§ **Tugas dan Latihan**:
a: Menurut kutipan, pada hari dan tanggal berapa konferensi pers Lisa Mariana digelar?
b: Salin dengan tepat bagian kutipan yang dibuka dengan kata-kata "Lisa sempat kaget." dan ditutup dengan "kuasa dan ketergantungan.".

§ **Kutipan**:
——————

Example 650x100

Jakarta, katasulsel.com — Lisa Mariana akhirnya muncul ke publik. Wajahnya tak lagi hanya di layar ponsel, tapi kini menatap tajam ke kamera. Ia membuka semuanya.

Tentang perkenalan, tentang video, dan tentang anak yang tak lagi dinafkahi. Dalam konferensi pers yang digelar Jumat, 11 April 2025, Lisa bicara dengan suara pelan, tapi jelas.

Awalnya ia hanya kenal RK karena dikenalkan oleh seorang pria bernama AA. Pertemuan terjadi di Palembang, 2 Juni 2021.

Lisa disuruh datang ke apartemen. Ia tak tahu bahwa kedatangannya atas permintaan pribadi Ridwan Kamil, mantan Gubernur Jawa Barat. Sosok yang ia kenal sebagai pejabat publik, suami dari Atalia, dan ayah dari Eril.

Lisa sempat kaget. Tapi tak butuh waktu lama untuk merasa nyaman. Menurutnya, Ridwan Kamil adalah sosok yang bisa menjadi dua hal sekaligus: pacar dan ayah.

Dalam pengakuannya, Lisa menyebut bahwa ia tumbuh tanpa figur ayah. Ketika RK bersikap hangat, penuh perhatian, dan melindungi, hatinya luluh. Dalam psikologi, ini dikenal sebagai emotional grooming.

Hubungan yang dibentuk pelaku agar korban merasa aman, tapi sebenarnya sedang dijerat. Lisa menyebut, “Saya ini enggak punya sosok bapak. Dia kadang kayak pacar, kadang kayak ayah. Saya merasa diperhatikan. Saya luluh.”

Dalam ilmu sosiologi, ini disebut trauma bonding. Ketika korban terikat secara emosional karena relasi kuasa dan ketergantungan.

Kedekatan mereka berlanjut. Lisa mengaku pernah diminta membuat video syur. Bukan atas kemauannya sendiri. Tapi permintaan AA. Katanya, itu untuk RK. Diiming-imingi Rp50 juta.

Tapi uang itu tak pernah sampai ke tangan Lisa. Ia hanya jalani instruksi. Setelah video itu dibuat, Ridwan Kamil tiba-tiba menghubunginya lewat DM Instagram. Langsung video call.

——————

§ **Baris Data**:
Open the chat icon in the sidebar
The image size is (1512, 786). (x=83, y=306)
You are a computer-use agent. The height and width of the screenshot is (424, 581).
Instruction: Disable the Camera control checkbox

——————

§ **Jawaban Setiap Tugas**:
a: Jumat, 11 April 2025.

b:
Lisa sempat kaget. Tapi tak butuh waktu lama untuk merasa nyaman. Menurutnya, Ridwan Kamil adalah sosok yang bisa menjadi dua hal sekaligus: pacar dan ayah.

Dalam pengakuannya, Lisa menyebut bahwa ia tumbuh tanpa figur ayah. Ketika RK bersikap hangat, penuh perhatian, dan melindungi, hatinya luluh. Dalam psikologi, ini dikenal sebagai emotional grooming.

Hubungan yang dibentuk pelaku agar korban merasa aman, tapi sebenarnya sedang dijerat. Lisa menyebut, “Saya ini enggak punya sosok bapak. Dia kadang kayak pacar, kadang kayak ayah. Saya merasa diperhatikan. Saya luluh.”

Dalam ilmu sosiologi, ini disebut trauma bonding. Ketika korban terikat secara emosional karena relasi kuasa dan ketergantungan.